Depending on the operating system, it will mimic the epoll api with the underlying low-level system calls.

The events are very abstract, and are in fact just the basic R/W operations on each connection, associated with a "tag", which is likely to be a class pointer associated with a socket/connection:

  TPollSocketEvent = (
    pseRead,
    pseWrite,
    pseError,
    pseClosed);
  TPollSocketEvents = set of TPollSocketEvent;

  TPollSocketResult = record
    tag: TPollSocketTag;
    events: TPollSocketEvents;
  end;
  TPollSocketResults = record
    Events: array of TPollSocketResult;
    Count: PtrInt;
  end;

Then whole new HTTP/1.0, HTTP/1.1 and WebSockets stacks have been written on top of those basic socket-driven events. Instead of blocking threads, they use internal state machines, which are much lighter than a thread, and even lighter than a coroutine/goroutine. Each connection is just a class instance, which maintains the state of each client/server communication, and accesses its own socket.
The mORMot asynchronous TCP server has by default one thread to accept the connection, one thread to poll for pending events (calling the GetOne method), then a dedicated number of threads to consume the Read/Write/Close events (via the GetOnePending method). We used as many non-blocking structures as possible, we minimized memory allocation by reusing the same buffers e.g. for the headers or small responses, we pickup the best locks possible in each case, so that this server could scales nice and smoothly. And simple to use, because handling a new protocol is as easy as inheriting and writing a new connection class.

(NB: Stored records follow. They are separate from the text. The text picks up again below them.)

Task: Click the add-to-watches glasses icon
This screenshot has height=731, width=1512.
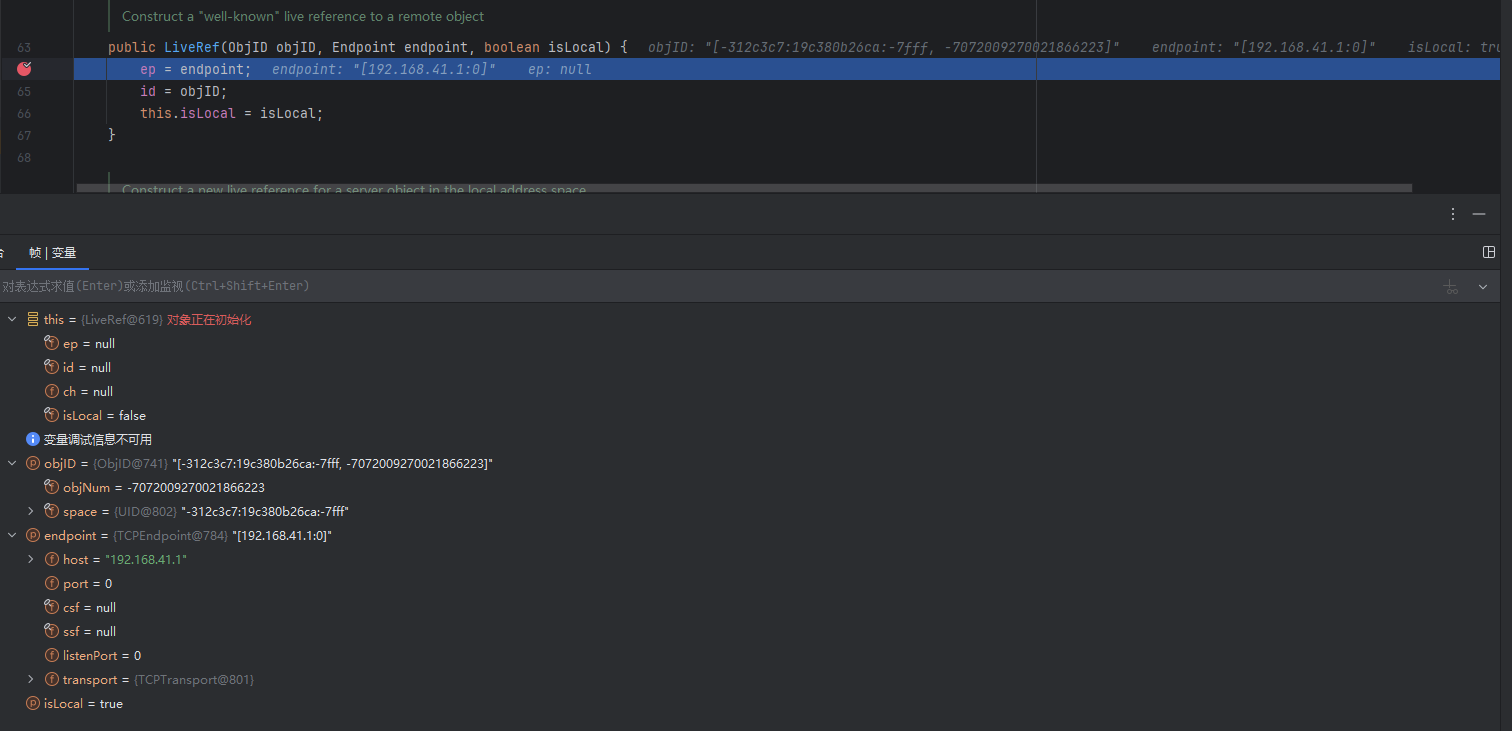Action: tap(1451, 287)
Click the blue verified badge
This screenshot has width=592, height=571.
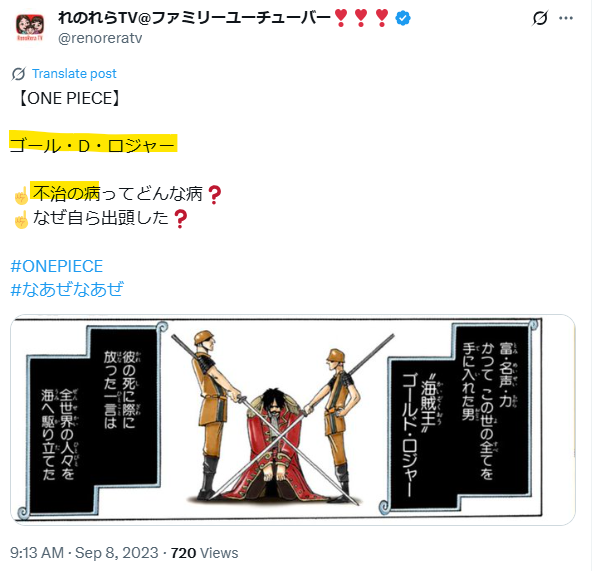tap(403, 18)
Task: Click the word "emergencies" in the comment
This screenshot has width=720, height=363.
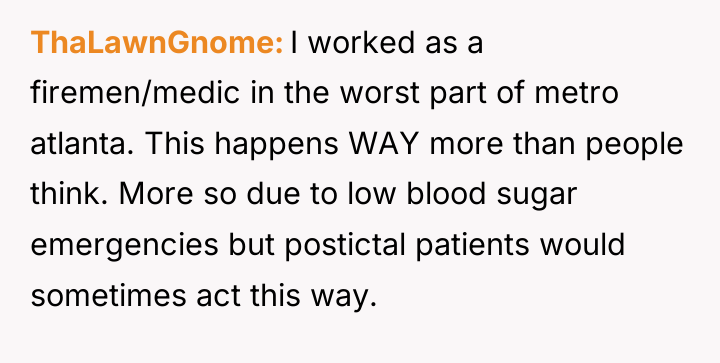Action: click(x=124, y=246)
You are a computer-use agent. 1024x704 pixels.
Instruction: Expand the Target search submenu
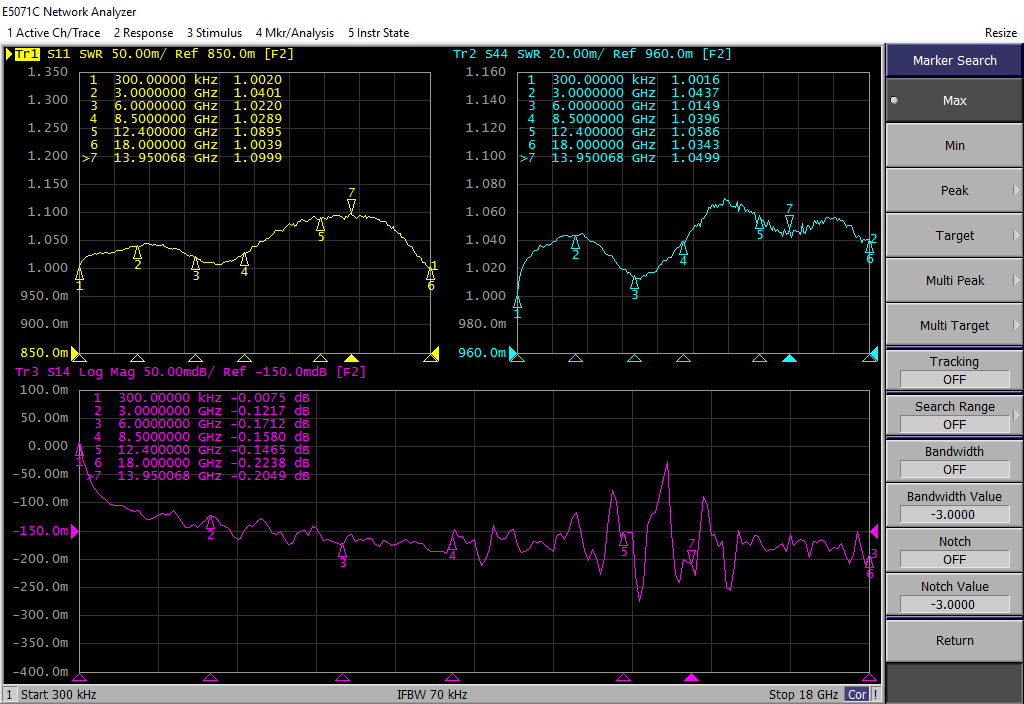tap(954, 235)
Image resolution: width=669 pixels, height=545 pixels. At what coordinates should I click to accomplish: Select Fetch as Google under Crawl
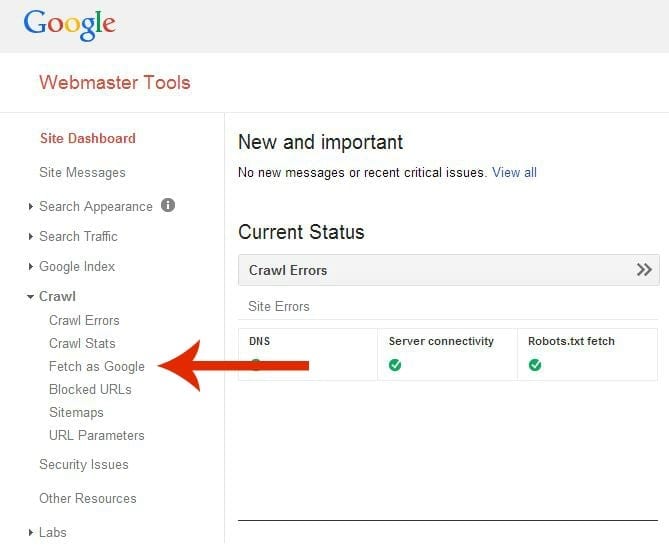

Our asynchronous servers classes seem now stable, and fast (reported to be twice faster than nginx and six time faster than nodejs!).
But of course, as any new complex code, they may be caveats. And some of them have already be identified and fixed - as reported in our forum. Therefore, feedback is welcome, and a nginx, haproxy or caddy reverse proxy frontend is always a good idea on production.

Writing those servers took more time than previewed, and was sometimes painful. Because debugging multi-thread process is not easy, and especially on several operating systems. There are some subtle differences between the OS, which could lead to unexpected blocking or degraded performance. But we are proud of the result, which compares to the best-in-class servers. Still in modern pascal code, and Open Source software.

Don't hesitate to take a look at the source, and try some samples.
Feedback is welcome in our forum, as usual.